O Concilio Vaticano II marcou decisivamente a vida da Igreja, especialmente na América Latina, o continente que se empenhou em trazer para a realidade local as reflexões do último Concilio na história da Igreja.
Por Padre Modino – REPAM
Medellín pode ser considerado o Vaticano II da América Latina, e na mesma linha, Santarém poderia ser visto como o Vaticano II da Amazônia brasileira. Em 2022 são comemorados os 50 anos do IV Encontro Pastoral da Amazônia, realizado de 24 a 30 de maio de 1972, lembrando as palavras do Papa Paulo VI, que disse, “Cristo Aponta para a Amazônia”, o que levou a Igreja da região a buscar as Linhas Prioritárias da Pastoral da Amazônia.
Foi o encontro que reuniu a grande maioria dos prelados da Amazônia Brasileira. O Documento, assinado por 26 bispos e administradores diocesanos, considera “homens sensíveis aos problemas e aspirações dos homens e dos grupos humanos que ocupam o espaço amazônico”. Eles ressaltaram elementos que hoje, 50 anos depois, continuam vigentes, destacando a simplicidade, espontaneidade, fortaleza e religiosidade presentes numa região com uma cultura vinculada à amplitude da natureza.
Em 1972, os bispos já alertaram sobre as limitações e perigos da realidade da Amazônia, intuindo problemáticas que com o tempo foram se acentuando. Nessa conjuntura, a Igreja da Amazônia optou por “quatro prioridades e por quatro séries de serviços pastorais, à luz destas duas diretrizes básicas: Encarnação na realidade e Evangelização libertadora”.

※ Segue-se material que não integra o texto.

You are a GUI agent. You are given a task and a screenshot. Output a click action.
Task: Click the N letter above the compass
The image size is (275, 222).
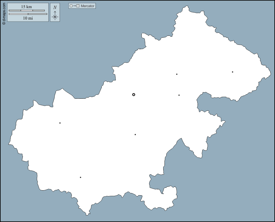[x=55, y=7]
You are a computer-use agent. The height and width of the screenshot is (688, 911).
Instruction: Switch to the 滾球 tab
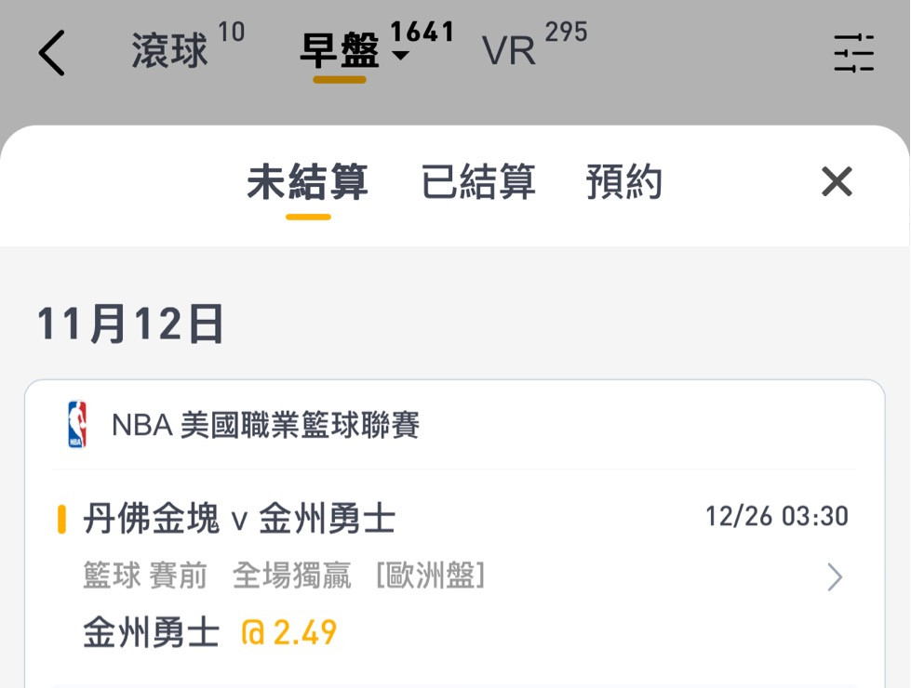point(169,50)
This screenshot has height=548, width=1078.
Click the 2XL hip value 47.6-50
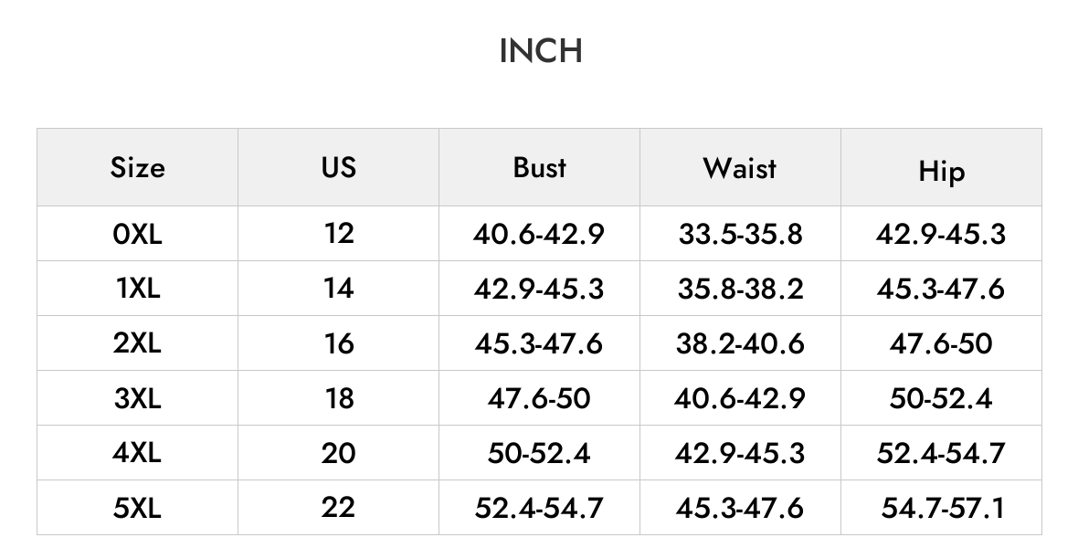click(941, 343)
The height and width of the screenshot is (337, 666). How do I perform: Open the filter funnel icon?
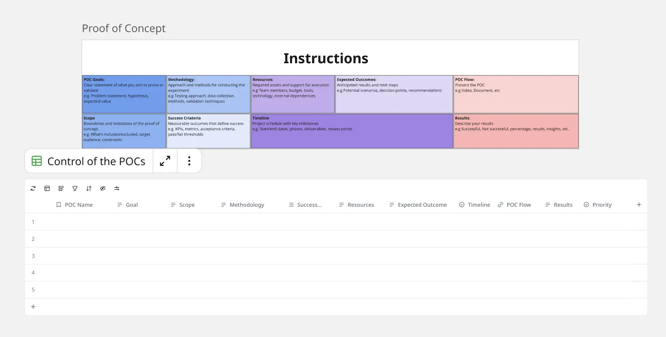coord(75,188)
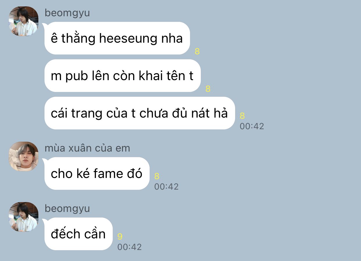The height and width of the screenshot is (261, 361).
Task: Select the 'ê thằng heeseung nha' message bubble
Action: [117, 38]
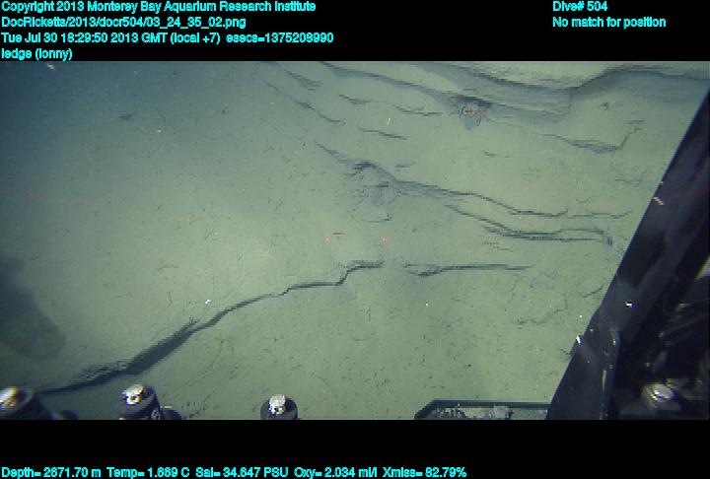Select the dark sample tray at bottom
Screen dimensions: 710x479
[478, 409]
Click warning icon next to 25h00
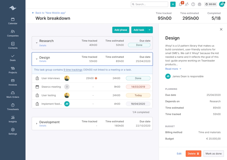 point(96,78)
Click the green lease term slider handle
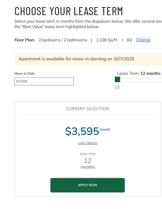This screenshot has height=209, width=162. (x=117, y=79)
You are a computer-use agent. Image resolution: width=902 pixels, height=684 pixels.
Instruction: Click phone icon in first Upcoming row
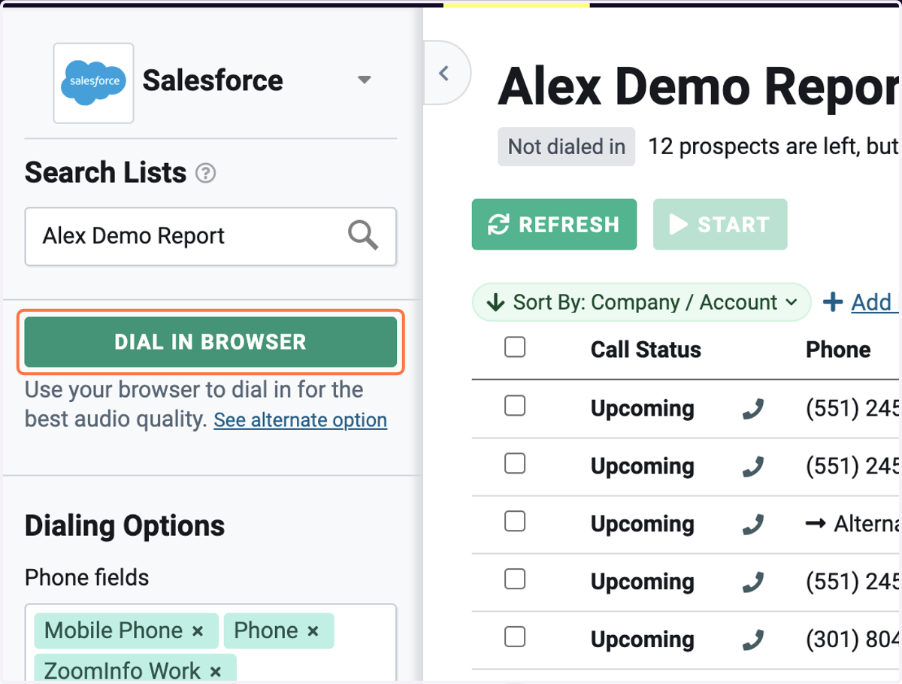(752, 409)
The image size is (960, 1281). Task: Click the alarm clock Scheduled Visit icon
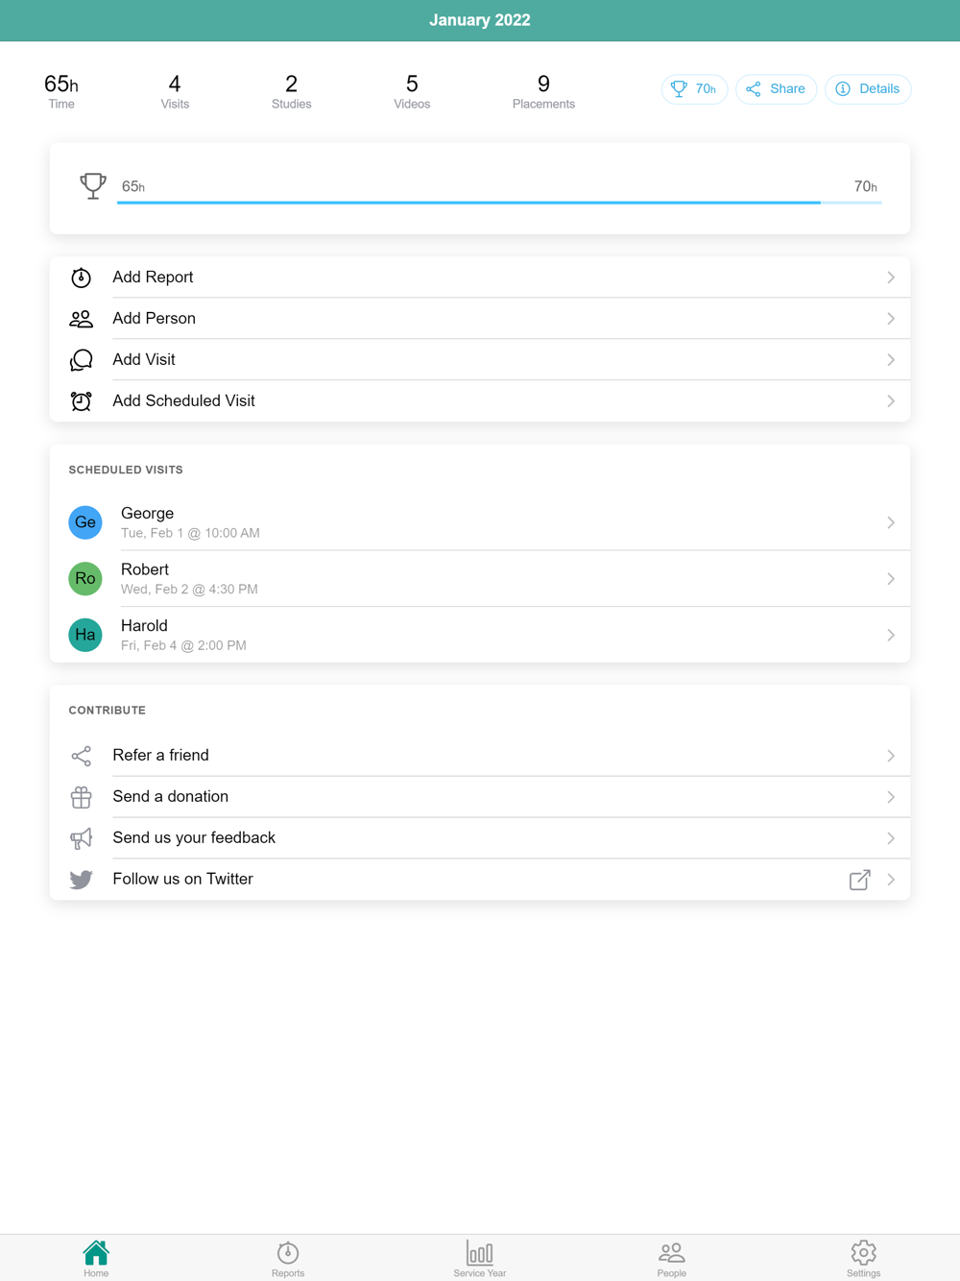click(82, 401)
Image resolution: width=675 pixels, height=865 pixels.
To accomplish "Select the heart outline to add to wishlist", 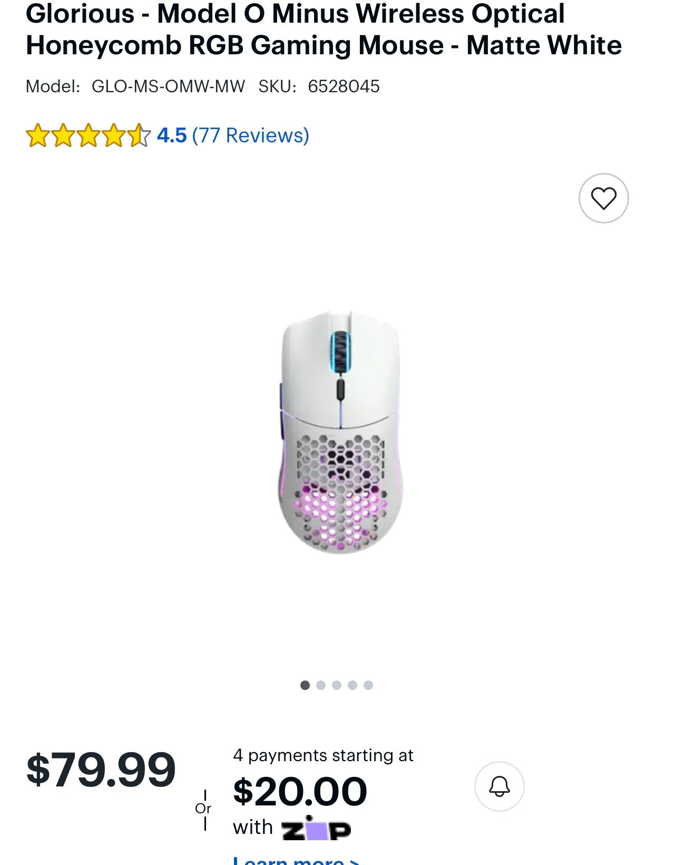I will [x=604, y=198].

A Encarnação na realidade é fruto do conhecimento e convivência com o povo, e queria levar a elementos que depois foram retomados: “superar todo paternalismo, todo etnocentrismo, todo modelo importado, pré-fabricado ou artificial de vida”. Mas também se tornou ponto de partida da Evangelização libertadora, sem dicotomias, atenta “aos sinais de lugar e do tempo, das culturas e dos grupos, da natureza e do homem”, que busque conscientizar para a libertação do homem.
Daí surgiram propostas de formação de agentes de Pastoral, numa Igreja ministerial, para sacerdotes, vida religiosa e leigos, fundamentada na realidade local, visando a ação e o trabalho em equipe, sempre em contato com suas comunidades locais. Também foram propostas as matérias que deveriam fazer parte dessa formação, insistindo na reciclagem dos agentes.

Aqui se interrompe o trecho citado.